Amatör toplulukların koro konserleri her zaman özeldir benim için. Uzun uğraş ve emeklerin sonucunda dinleyicilerle paylaşılır çalışmalar. Görsel ve işitsel estetikliğin yansımasıdır konserler. Amatör ruhla profesyonel icra yapılır. Saz sanatçılarından koristlerine kadar disiplinli ve özverili çalışma gerektirir.

Fakat aynı disiplini izleyicilerde görmek çok mümkün olmuyor konser salonlarında. Konser izlemekte en az konser hazırlığı kadar önemli ve disiplin gerektiren bir şeydir. Eser icrası sırasında sesli konuşmak çok büyük bir ayıptır mesela. Islık çalmak, alkış ile ritim tutmak keza cabası.

Kıyafet seçimi verilen değerin göstergesidir. Günlük kıyafetle gelinmez konsere. Siz hiç günlük kıyafetle sahneye çıkan koro ya da solist gördünüz mü?

Konser başlamadan 15 dk önce yerinizi almalısınız salonda. Konser başladıktan sonra salona girmek hem sanatçılar hem de diğer konuklar için dikkat dağıtıcı bir durum olur.

Bir de cep telefonları var tabi. Artık sadece konuşmak için değil her türlü sosyal iletişimin de en güçlü etken erişim aracı telefonlar. Eser icrası sırasında sosyal medya da gezinmek o anın keyfini kaçırmaya değer mi?

Korolar kendi izleyici kitlesini oluşturmalılar. Böylece toplumun sanat yönünü geliştirirler. Amatör korolara ve koro şeflerine düşen görev budur. Uygarlığın ilerlemesi ve çağdaş bir dünya görüşüne sahip gerektiğinde sorgulayıp eleştirebilen, dengeli, yaratıcı, sanatı yaşantısına katan, görgü kurallarını bilen, estetik duyarlılığa sahip izleyici sanatın gelişmesinde de büyük bir rol oynar.
• • •
Yapılacak Görevler
1) Konser adabıyla ilgili metne göre aşağıdaki (a), (b) ve (c) ifadelerinin doğru olup olmadığını evet ya da hayır ile belirtiniz; her yanıtı, karar vermenizi sağlayan sözcükleri metinden aynen alıntılayarak destekleyiniz. (a) Konser başlamadan 15 dakika önce salonda yer alınmalıdır. (b) Eser icrası sırasında alkışla ritim tutmak uygun bir davranıştır. (c) Konsere günlük kıyafetle gelinebilir.
2) Konser adabıyla ilgili metinde "Fakat aynı disiplini" sözcükleriyle başlayan paragrafı, temel bilgilerini koruyarak kısa bir madde listesine dönüştürünüz.
3) Konser adabıyla ilgili metinde "Amatör toplulukların koro" sözcüklerini içeren ifadeyle açılıp "tutmak keza cabası." ile kapanan bölümü hiçbir değişiklik yapmadan yazınız.

Çıkarılan Veriler
• • •
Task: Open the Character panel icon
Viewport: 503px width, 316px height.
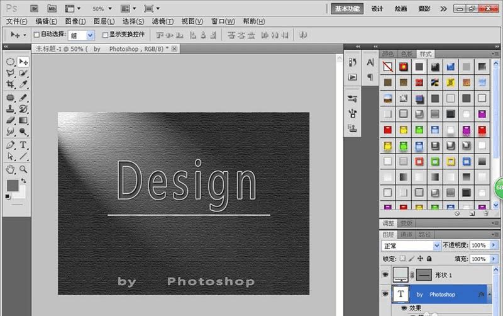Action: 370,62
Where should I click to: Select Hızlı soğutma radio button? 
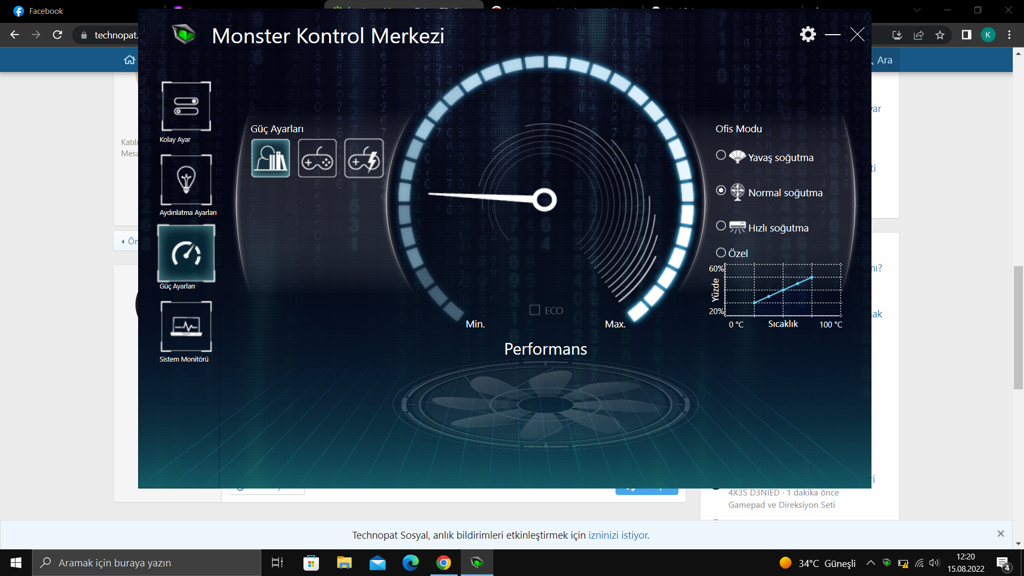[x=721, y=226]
• • •
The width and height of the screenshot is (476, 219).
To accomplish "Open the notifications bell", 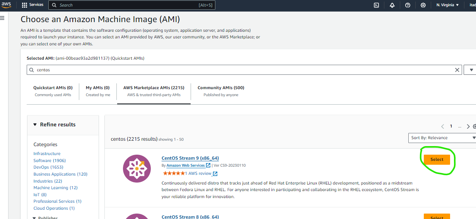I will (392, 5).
• • •
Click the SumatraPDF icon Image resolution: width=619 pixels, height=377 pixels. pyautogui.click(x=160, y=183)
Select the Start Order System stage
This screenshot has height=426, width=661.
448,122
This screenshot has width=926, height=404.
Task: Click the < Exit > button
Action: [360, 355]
• • •
Görev Yanıtları
1)
(a) Evet: "Konser başlamadan 15 dk önce yerinizi almalısınız salonda."
(b) Hayır: "Islık çalmak, alkış ile ritim tutmak keza cabası."
(c) Hayır: "Günlük kıyafetle gelinmez konsere."

2)
- Konser salonlarında izleyicilerde aynı disiplini görmek çoğu zaman mümkün olmuyor.
- Konser izlemek, konser hazırlığı kadar önemlidir ve disiplin gerektirir.
- Eser icrası sırasında sesli konuşmak büyük bir ayıptır.
- Islık çalmak ve alkışla ritim tutmak da aynı şekilde uygunsuzdur.

3)
Amatör toplulukların koro konserleri her zaman özeldir benim için. Uzun uğraş ve emeklerin sonucunda dinleyicilerle paylaşılır çalışmalar. Görsel ve işitsel estetikliğin yansımasıdır konserler. Amatör ruhla profesyonel icra yapılır. Saz sanatçılarından koristlerine kadar disiplinli ve özverili çalışma gerektirir.

Fakat aynı disiplini izleyicilerde görmek çok mümkün olmuyor konser salonlarında. Konser izlemekte en az konser hazırlığı kadar önemli ve disiplin gerektiren bir şeydir. Eser icrası sırasında sesli konuşmak çok büyük bir ayıptır mesela. Islık çalmak, alkış ile ritim tutmak keza cabası.